One more caution: if a colony is actively storing honey for harvest, feeders should be removed. Sugar syrup can be stored in comb and end up in frames you did not intend to harvest that way. Mark any frames with syrup stores and talk with a local beekeeper mentor or extension program if you are unsure.

How Much Is Safe?

There is no single “safe amount” that fits every hive. The right amount depends on season, colony strength, weather, and how much natural nectar is available. A small new colony may only take modest amounts of light syrup, while a colony being prepared for winter may need repeated refills of heavier syrup until food stores improve.

A practical approach is to feed only as much as the colony is actively taking and reassess often. If bees ignore the feeder for about a week, they may have found natural forage and the feeder can usually be removed. Large volumes left sitting too long are more likely to ferment, leak, or attract pests.

Temperature matters too. Liquid syrup is generally used when temperatures are above 50°F. In colder weather, many beekeepers switch to solid sugar options such as fondant, sugar cake, or dry sugar methods for emergency support. Liquid feed in cold conditions can add excess moisture and may be harder for bees to process.

SOURCE DATA
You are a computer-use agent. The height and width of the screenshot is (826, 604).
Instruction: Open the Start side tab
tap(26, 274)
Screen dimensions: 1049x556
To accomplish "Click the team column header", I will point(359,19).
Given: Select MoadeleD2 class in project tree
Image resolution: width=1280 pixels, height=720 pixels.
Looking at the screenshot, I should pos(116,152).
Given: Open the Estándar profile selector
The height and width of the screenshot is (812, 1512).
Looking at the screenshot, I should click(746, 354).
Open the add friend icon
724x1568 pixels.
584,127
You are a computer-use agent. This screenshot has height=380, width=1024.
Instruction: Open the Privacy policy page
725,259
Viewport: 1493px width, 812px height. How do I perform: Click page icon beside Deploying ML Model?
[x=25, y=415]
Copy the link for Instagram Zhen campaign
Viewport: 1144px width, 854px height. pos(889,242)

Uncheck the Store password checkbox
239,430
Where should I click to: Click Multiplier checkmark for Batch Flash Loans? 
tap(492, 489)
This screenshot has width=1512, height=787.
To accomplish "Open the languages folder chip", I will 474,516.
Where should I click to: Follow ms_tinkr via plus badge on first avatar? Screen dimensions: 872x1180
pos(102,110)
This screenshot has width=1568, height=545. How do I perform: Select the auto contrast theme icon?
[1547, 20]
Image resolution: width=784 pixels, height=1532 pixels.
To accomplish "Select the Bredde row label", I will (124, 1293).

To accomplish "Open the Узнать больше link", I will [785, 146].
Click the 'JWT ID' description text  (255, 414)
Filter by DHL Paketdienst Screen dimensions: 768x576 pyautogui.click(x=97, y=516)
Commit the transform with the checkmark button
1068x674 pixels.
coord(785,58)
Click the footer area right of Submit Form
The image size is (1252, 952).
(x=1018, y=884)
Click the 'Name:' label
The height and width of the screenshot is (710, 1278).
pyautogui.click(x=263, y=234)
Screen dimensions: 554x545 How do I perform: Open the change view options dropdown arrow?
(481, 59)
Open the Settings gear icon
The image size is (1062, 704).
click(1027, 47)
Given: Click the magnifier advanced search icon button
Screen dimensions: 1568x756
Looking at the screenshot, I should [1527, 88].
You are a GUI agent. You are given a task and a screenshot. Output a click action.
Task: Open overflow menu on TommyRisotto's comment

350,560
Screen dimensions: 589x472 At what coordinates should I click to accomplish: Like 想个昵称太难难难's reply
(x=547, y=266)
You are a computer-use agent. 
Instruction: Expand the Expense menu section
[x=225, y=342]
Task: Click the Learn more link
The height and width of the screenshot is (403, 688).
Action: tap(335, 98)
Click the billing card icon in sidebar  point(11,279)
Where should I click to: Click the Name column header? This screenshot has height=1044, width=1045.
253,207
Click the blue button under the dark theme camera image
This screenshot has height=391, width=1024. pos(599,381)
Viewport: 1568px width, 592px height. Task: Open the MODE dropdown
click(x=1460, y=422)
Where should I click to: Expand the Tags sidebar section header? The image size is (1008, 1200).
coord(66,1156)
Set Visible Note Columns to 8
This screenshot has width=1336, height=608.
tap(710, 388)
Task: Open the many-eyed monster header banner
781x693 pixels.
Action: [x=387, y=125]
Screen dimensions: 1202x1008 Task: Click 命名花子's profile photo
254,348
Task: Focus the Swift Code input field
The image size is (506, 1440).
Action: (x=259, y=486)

REQUIRED ACTIONS
1 - In the bee-feeding passage, above what temperature is liquid syrup generally used?
2 - List every factor that the bee-feeding passage says the right amount of feed depends on.
3 - Copy the part of the bee-feeding passage that starts at "A practical approach" and ends at "bees to process.", word for word.

PER-TASK OUTPUTS
1 - Above 50°F.

2 - Season, colony strength, weather, and how much natural nectar is available.

3 -
A practical approach is to feed only as much as the colony is actively taking and reassess often. If bees ignore the feeder for about a week, they may have found natural forage and the feeder can usually be removed. Large volumes left sitting too long are more likely to ferment, leak, or attract pests.

Temperature matters too. Liquid syrup is generally used when temperatures are above 50°F. In colder weather, many beekeepers switch to solid sugar options such as fondant, sugar cake, or dry sugar methods for emergency support. Liquid feed in cold conditions can add excess moisture and may be harder for bees to process.